Nel mondo ci sono 230 milioni di bambini che subiscono violenze di vario tipo.
Di questi, 43 milioni subiscono violenze sessuali.
A seguito di questa dichiarazione UNICEF, ho stilato una lista documentata(parziale!) delle violenze e degli abusi che subiscono i bambini in Italia. La maggior parte di questi soprusi sono metodicamente taciuti, probabilmente per l’impunità di alcuni e per la serenità (colpevole?) di tutti.
La corte dei conti ha espresso pochi giorni fa sconcerto per aver constatato che gran parte delle persone condannate per pedofilia continuano a lavorare nelle scuole in cui hanno commesso gli abusi accertati, siano essi bidelli o docenti. Alcuni di loro se la sono cavati con una nota o un solo giorno di sospensione.
Sono ormai stranoti i casi (anch’essi accertati) di pedofilia da parte di sacerdoti, la cui colpevolezza viene stata sminuita da parte delle leggi pontificie e la cui impunità è stata garantita da trasferimenti ad hoc in altre parrocchie.
Se lo stato pontificio ha regole aberranti, non va meglio in Italia. Chi abusa dei bambini la passa liscia, anche quando lo fa ripetutamente e sistematicamente: nella migliore delle ipotesi paga con pochi anni di carcere. Quando esce non viene segnalato e non viene assistito: non si fa nulla per evitare che il criminale reiteri i suoi crimini.
In italia ci sono 80.000 turisti sessuali: padri di buone famiglie che vanno in Tahilandia a violentare bambine che poi verranno uccise, magari mentre loro tornano dalle loro famiglie, per salutare i figli ignari di tutto.
Non a caso, dunque, la maggior parte delle violenze subite dai bambini sono consumati nell’ambito famigliare (UNICEF).
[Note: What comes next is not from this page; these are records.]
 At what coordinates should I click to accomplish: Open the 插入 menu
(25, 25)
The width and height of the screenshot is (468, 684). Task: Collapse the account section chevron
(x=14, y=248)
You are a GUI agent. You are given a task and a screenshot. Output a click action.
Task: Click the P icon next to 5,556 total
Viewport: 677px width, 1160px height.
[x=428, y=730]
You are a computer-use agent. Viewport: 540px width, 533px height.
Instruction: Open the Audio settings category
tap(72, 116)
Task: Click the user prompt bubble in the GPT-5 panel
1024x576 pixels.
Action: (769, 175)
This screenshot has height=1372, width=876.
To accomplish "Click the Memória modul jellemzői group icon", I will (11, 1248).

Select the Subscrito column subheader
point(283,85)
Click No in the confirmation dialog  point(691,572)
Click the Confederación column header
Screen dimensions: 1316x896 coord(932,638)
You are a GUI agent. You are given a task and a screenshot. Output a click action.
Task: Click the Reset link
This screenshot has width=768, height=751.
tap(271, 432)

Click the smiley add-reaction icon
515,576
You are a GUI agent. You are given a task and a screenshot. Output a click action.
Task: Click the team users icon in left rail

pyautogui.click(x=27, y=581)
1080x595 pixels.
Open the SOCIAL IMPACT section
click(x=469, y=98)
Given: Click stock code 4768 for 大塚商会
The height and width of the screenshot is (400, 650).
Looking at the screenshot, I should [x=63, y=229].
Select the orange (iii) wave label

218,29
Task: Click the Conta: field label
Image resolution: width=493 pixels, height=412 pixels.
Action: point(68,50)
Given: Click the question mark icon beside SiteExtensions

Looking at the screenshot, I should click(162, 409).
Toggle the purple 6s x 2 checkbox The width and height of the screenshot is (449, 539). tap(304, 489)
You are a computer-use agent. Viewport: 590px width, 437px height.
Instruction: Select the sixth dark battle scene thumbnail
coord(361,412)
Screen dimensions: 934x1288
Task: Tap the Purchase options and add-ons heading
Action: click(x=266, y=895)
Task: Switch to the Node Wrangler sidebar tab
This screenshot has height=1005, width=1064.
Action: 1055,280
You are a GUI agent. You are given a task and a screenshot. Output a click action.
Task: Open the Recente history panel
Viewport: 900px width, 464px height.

Tra i tanti reportage del Corriere della Sera, cito quello sul traffico di vite di neonati, che sistematicamente vengono fatti dichiarare “nati morti”, quando in realtà, dopo essere nati in vita, vengono fatti scomparire nel nulla. Le mamme, disperate, che denunciano il fatto, vengono anch’esse uccise (Guarda il video). Morale: si sospetta per un mercato clandestino verso cliniche estetiche europee.
I bambini scomparsi in Italia e mai più ritrovati negli ultimi 5 anni sono 1400 (fonte: POLIZIA DI STATO). Altri 5600 vengono rapiti ma poi sono ritrovati, di solito entro un anno.
Sembra paradossale: per ogni bambino che scompare ce ne sono dieci che spuntano come funghi: bambini abbandonati negli aeroporti milanesi, che divengono così un serbatoio sicuro di schiavi indifesi per sfruttatori senza scrupoli.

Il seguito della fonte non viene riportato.